• AUSGANGSTEXT:

>>>>

Die Projektleiter stellen das mit dem Swiss IT Award in der Kategorie Software ausgezeichnete E-Voting-System des Kantons Zürich vor.

Artikel erschienen in Swiss IT Magazine 2005/18

     

Das E-Voting-System des Kantons Zürich ermöglicht die elektronische Stimmabgabe sowohl bei Wahlen als auch bei Abstimmungen und soll dazu beitragen, dass zusätzliche Bevölkerungsschichten für eine Beteiligung an der politischen Meinungsbildung gewonnen werden können.
Umgesetzt wurde das E-Voting-Projekt des Kantons Zürich durch die Firma Unisys. Die Lösung berücksichtigt vor allem die in der Schweiz und in den meisten Kantonen vorherrschenden dezentralen Strukturen und kann so als Modell für die gesamte Eidgenossenschaft dienen. Zudem wird nicht nur das Wählen und Abstimmen via Internet möglich sein, sondern auch die Variante über Handy/SMS. Die volle Einbindung des E-Voting-Moduls in das in mehreren Kantonen im Einsatz stehende Wahl- und Abstimmungssystem WABSTI II zeichnet das Produkt zusätzlich aus.


Gebaut für dezentrale Strukturen

Der Kanton Zürich verfügt über ausgeprägte dezentrale Strukturen. Kleinstgemeinden mit weniger als 200 Stimmberechtigten stehen neben der Stadt Zürich mit 240’000 Stimmenden. Jede der 171 Gemeinden verfügt über ihre eigenen EDV-Systeme, die aber über das kantonale WAN (LeuNet) mit dem Kanton und untereinander verbunden sind. Das E-Voting-System berücksichtigt diese unterschiedlichen Bedürfnisse und wird den diversen Anforderungen gerecht.

<<<<

[Eine Folge von Daten]
>>>>

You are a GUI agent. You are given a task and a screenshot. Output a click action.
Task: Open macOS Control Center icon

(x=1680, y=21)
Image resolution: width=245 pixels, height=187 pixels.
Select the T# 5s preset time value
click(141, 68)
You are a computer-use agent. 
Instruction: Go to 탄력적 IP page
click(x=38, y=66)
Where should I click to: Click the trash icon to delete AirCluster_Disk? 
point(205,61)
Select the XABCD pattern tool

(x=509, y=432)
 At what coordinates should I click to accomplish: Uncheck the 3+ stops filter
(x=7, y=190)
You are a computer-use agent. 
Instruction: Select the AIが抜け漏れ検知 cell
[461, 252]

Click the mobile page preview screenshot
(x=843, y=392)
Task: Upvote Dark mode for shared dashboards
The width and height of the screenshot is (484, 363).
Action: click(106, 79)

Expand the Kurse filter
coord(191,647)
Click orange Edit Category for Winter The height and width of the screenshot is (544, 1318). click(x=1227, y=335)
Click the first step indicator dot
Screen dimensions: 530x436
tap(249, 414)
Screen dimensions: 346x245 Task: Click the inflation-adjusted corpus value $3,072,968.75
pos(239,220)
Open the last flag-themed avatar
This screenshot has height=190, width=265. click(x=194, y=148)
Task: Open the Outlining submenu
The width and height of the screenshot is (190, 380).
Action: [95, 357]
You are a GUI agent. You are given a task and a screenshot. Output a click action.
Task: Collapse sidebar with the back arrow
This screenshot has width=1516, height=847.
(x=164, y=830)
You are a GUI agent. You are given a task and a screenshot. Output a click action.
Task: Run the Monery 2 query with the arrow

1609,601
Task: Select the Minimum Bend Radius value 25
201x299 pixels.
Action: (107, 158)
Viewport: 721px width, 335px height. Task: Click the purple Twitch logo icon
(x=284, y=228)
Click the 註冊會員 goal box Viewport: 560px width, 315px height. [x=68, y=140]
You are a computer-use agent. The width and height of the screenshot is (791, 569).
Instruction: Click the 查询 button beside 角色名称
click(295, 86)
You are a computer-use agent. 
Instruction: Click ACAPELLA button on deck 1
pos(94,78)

<<<<

• GESTELLTE AUFGABE 1: Fassen Sie den Artikel über das E-Voting-System des Kantons Zürich in zwei Sätzen zusammen.
• GESTELLTE AUFGABE 2: Geben Sie aus dem Artikel über das E-Voting-System des Kantons Zürich den Abschnitt von „Der Kanton Zürich“ bis einschließlich „diversen Anforderungen gerecht.“ wortgetreu wieder.

• VOLLSTÄNDIGE AUSGABE 1: Das mit dem Swiss IT Award in der Kategorie Software ausgezeichnete und von Unisys umgesetzte E-Voting-System des Kantons Zürich ermöglicht die elektronische Stimmabgabe bei Wahlen und Abstimmungen via Internet sowie über Handy/SMS und ist voll in das Wahl- und Abstimmungssystem WABSTI II eingebunden. Die Lösung berücksichtigt die ausgeprägten dezentralen Strukturen des Kantons, dessen 171 Gemeinden über eigene EDV-Systeme verfügen, und kann so als Modell für die gesamte Eidgenossenschaft dienen.

• VOLLSTÄNDIGE AUSGABE 2:
Der Kanton Zürich verfügt über ausgeprägte dezentrale Strukturen. Kleinstgemeinden mit weniger als 200 Stimmberechtigten stehen neben der Stadt Zürich mit 240’000 Stimmenden. Jede der 171 Gemeinden verfügt über ihre eigenen EDV-Systeme, die aber über das kantonale WAN (LeuNet) mit dem Kanton und untereinander verbunden sind. Das E-Voting-System berücksichtigt diese unterschiedlichen Bedürfnisse und wird den diversen Anforderungen gerecht.